I think you need to find out the efficiency range of the turbo you just bought. No point in running high compression just to run that turbo at 10psi. I think either combo will get you to what you want, since you just bought the turbo, and that's probably not going to change....start there and work your way back.

How much boost are you wanting to make? What feels comfortable to you? What's the HP goal? Are you dead set on the boss block? What compression will it take to get you there?

Very good point Paul. You will need to be at a higher pressure ratio to get a larger turbo into the sweet spot/efficiency island without getting surge and making heat. (turbo is flowing more air than the motor can move at that rpm and doing more work/making more heat)

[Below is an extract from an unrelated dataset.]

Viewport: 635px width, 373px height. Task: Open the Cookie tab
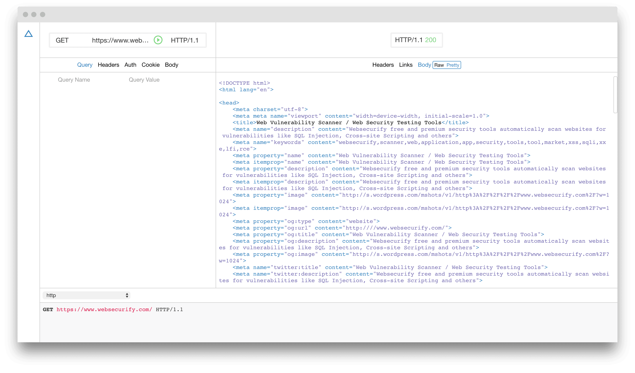[150, 65]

Bobby's setup for example. At 13psi he made 735rwhp, he added 2psi and made 778rwhp at 15psi, thats only a 43rwhp gain with 2lbs of boost, not bad, but with 3 more psi for a total of 18psi he made 875rwhp. That's almost 100rwhp gain with 3psi as the turbo's final got to a high enough pressure ratio to put them in a more efficient island on the compressor map, moving more air easier while generating less heat means more power.

When it comes to a turbo if you need 60lbs of min of flow from it to get the power you want, you don't need/want a turbo that flows 100lbs/min.

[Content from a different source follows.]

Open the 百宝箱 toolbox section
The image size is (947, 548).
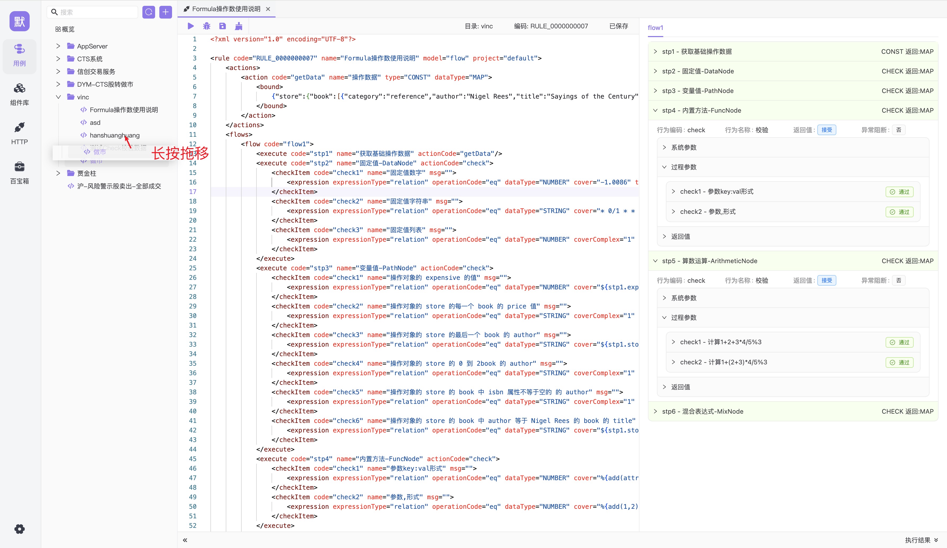[x=20, y=172]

This goes back to sizing the turbo just big enough to make the power and flow you want.

Like the twin 62's on my car, they are too big for my power level as they wont start to shine till 800rwhp+.

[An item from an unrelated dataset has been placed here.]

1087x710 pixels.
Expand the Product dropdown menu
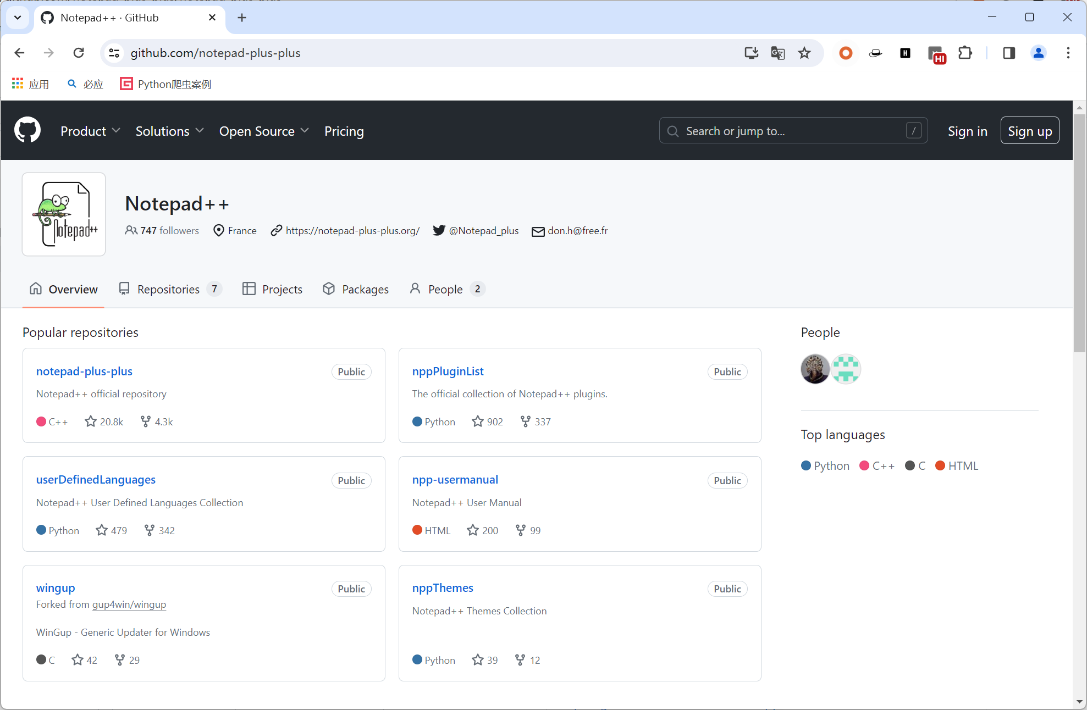(x=90, y=131)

I debated going to a 76 just to do it but something in the 70mm range is much better paired for my max power goal of 800rwhp.

 

[JoshK]

Why would the forward facing add back pressure? That would be the same as S&H's new setup having higher back pressure, which we have seen flows very well. The exhaust gasses are going to get to the turbo sooner and have a bigger downpipe so they will get away from the engine sooner. If you look at the yellowbullet turbo 101 threads they would recommend I use 2.25 pre turbo pipes instead of the 2.5 I am doing

 

[JeremyH]

Less volume of piping between the head and the turbine. Less volume to fill means higher pre turbine pressure which is good for spool, but yield higher pre turbine/back pressure at the head. Hence why we stayed with 2.5" piping pre turbine that increases to 3" at the merge (on the single kit) and why we put the cutout on the downpipe standard.

Look at a sts turbo setup, a lot of exhaust volume to fill pre turbine so less pre turbine pressure and heat. So they spool up slower more like a 1:1 setup but are very easy on the motor.



Look at the 2.3 ecoboost. Turbine housing built right into the head, they have inconel exhaust valves due to the heat and back pressure it will see.

 

[JoshK]

So my car will spool stupid fast and I plan on the WG cut out too jeremy

 

[JeremyH]

Hopefully it will spool similar to your old setup moving it closer, but you did go up quite a bit on the turbine wheel size. That smaller compressor wheel than turbine wheel will help spool some as well. I was talking to Joe about that the other day, when you go bigger on the turbine to get the flow and rpm you want you can go smaller on the compressor to get some of that spool back. Ie a 70mm compressor with a 75mm turbine. I believe that's why they recommended the 78 over the 80 for you.

I am very anxious to see this new setup come to life Josh!

 

[JoshK]

Mentioning my old setup I bought from Paul and spool time. When I pulled the engine, 4 of 8 exhaust ports showed that it had blown out the exhaust gasket and were leaking. The godspeed WG was also black from it leaking on the v-band.